**TEXT PASSAGE:**
++++++++++
Both locations feature a market that sells ingredients and tools required to produce Italian cuisine at home, and it’s one the few places you can actually purchase imported semolina flour, rice and pasta. Naturally, if they sell the good stuff, they also use it in their restaurant kitchen.
And herein lies the key to the success of Cucina Paradiso and it’s better than respectable offering of Italian cuisine. Chef De Santis and his cooks use quality ingredients. The result, with a bit of elbow grease and technique in the kitchen, is some outstanding Italian food.
Italian restaurants fall into about four classes in Buenos Aires, the good, the average, the bad and the ugly. We don’t even waste our time issuing reviews for those last two groups. We leave that for consumer experts writing reviews on Yelp and Tripadvisor. The restaurants in the first group are ones that don’t cut corners, use only the best ingredients, have the basic knowledge required to cook Italian cuisine (which is hardly demanding) and won’t let something below standard leave the kitchen. We only know of two restaurants in Buenos Aires that we think fall into this category.
Cucina Paradiso is one of those. (The other is L’Adesso) There’s arguably now a third, CoRE, a fast-casual dining spot downtown (open weekdays only) offering authentic pasta dishes served up in paper bowls.
When I review an Italian restaurant I typically order two basic dishes. A risotto, a dried pasta dish like a spaghetti Bolognese, and a fresh pasta dish, usually a ravioli, sorrentino or a tagliatelle.
About 90% of the restaurants fail these simple tests. For the risotto, most use an inferior quality caranoli rice that is so bad it cannot produce an authentic, properly prepared risotto. Chef De Santis knows this, so he only uses imported caranoli in his risotto.
++++++++++
**STATED TASK 1:**
In the Cucina Paradiso review, which two Buenos Aires restaurants does the writer place in the top group?
**STATED TASK 2:**
Retype the Cucina Paradiso review, the stretch from "When I review" through "or a tagliatelle.".
**STATED TASK 3:**
Write what comes next in the Cucina Paradiso review, picking up after its last sentence.

Entries from a dataset
++++++++++
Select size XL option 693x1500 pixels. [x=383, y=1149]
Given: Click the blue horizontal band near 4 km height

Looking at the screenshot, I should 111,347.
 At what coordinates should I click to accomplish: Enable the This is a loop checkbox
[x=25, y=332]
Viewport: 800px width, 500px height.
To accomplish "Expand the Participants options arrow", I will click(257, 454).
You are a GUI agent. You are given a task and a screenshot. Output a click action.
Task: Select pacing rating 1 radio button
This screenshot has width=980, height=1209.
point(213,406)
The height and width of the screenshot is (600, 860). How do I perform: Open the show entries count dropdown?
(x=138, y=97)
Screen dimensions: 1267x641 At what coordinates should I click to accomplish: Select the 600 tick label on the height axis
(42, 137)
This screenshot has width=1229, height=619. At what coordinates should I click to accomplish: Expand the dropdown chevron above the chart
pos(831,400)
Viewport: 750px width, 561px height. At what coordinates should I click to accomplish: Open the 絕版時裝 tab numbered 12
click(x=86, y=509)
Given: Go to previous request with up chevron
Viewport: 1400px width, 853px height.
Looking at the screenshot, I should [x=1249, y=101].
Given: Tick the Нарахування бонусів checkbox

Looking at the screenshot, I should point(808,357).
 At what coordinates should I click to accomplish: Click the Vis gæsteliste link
++++++++++
**RESULT 1:**
Cucina Paradiso and L'Adesso.

**RESULT 2:**
When I review an Italian restaurant I typically order two basic dishes. A risotto, a dried pasta dish like a spaghetti Bolognese, and a fresh pasta dish, usually a ravioli, sorrentino or a tagliatelle.

**RESULT 3:**
He also only uses imported semolina in his fresh pastas. He trains his chefs in the relatively simple technique of cooking a risotto and fabricating, cooking, and properly draining pasta.
We tried the grilled veggie antipasto plate. A bit dry, but acceptable. I hope to sample some more appetizers soon and will update this review.
The mushroom risotto was one of only two properly prepared risottos I’ve had in Buenos Aires. Delicious. I’ve also had the Celentani al Torchio. I note that the pasta I was served was not a cellentani noodle (which is a twisted tubular pasta), but rather a twisted-ribbon pasta like a Fusilli Avellinesi or a Boccoli noodle, only longer. But who’s noodle counting? Yum. Real porcini mushrooms!
Those seeking to eliminate wheat gluten from their diet can request the dry, packaged variety, which is also egg free, and would therefore, be appropriate for vegans with a simple Pomodoro sauce.
I, in fact, had the spaghetti absent wheat gluten with the Bolognese sauce. With that superior sauce, it’s a better option than fresh pasta dishes at most restaurants in the city.
The pesto sauce, which you could request on any of the fresh pastas, is sublime. I had it with the tagliatelle pasta. Excellent pasta! Excellent pesto!
Simply stated, the pasta, risottos, antipasto and other Italian dishes served at Cucina Paradiso are well-executed and about as close to authentic as you can find in Buenos Aires. The service is much better than average. Although the two locations have very different personalities, both are clean and pleasant.
Bottom line, for ultra-casual Italian cuisine, Cucina Paradiso is about as good as it gets in the big city.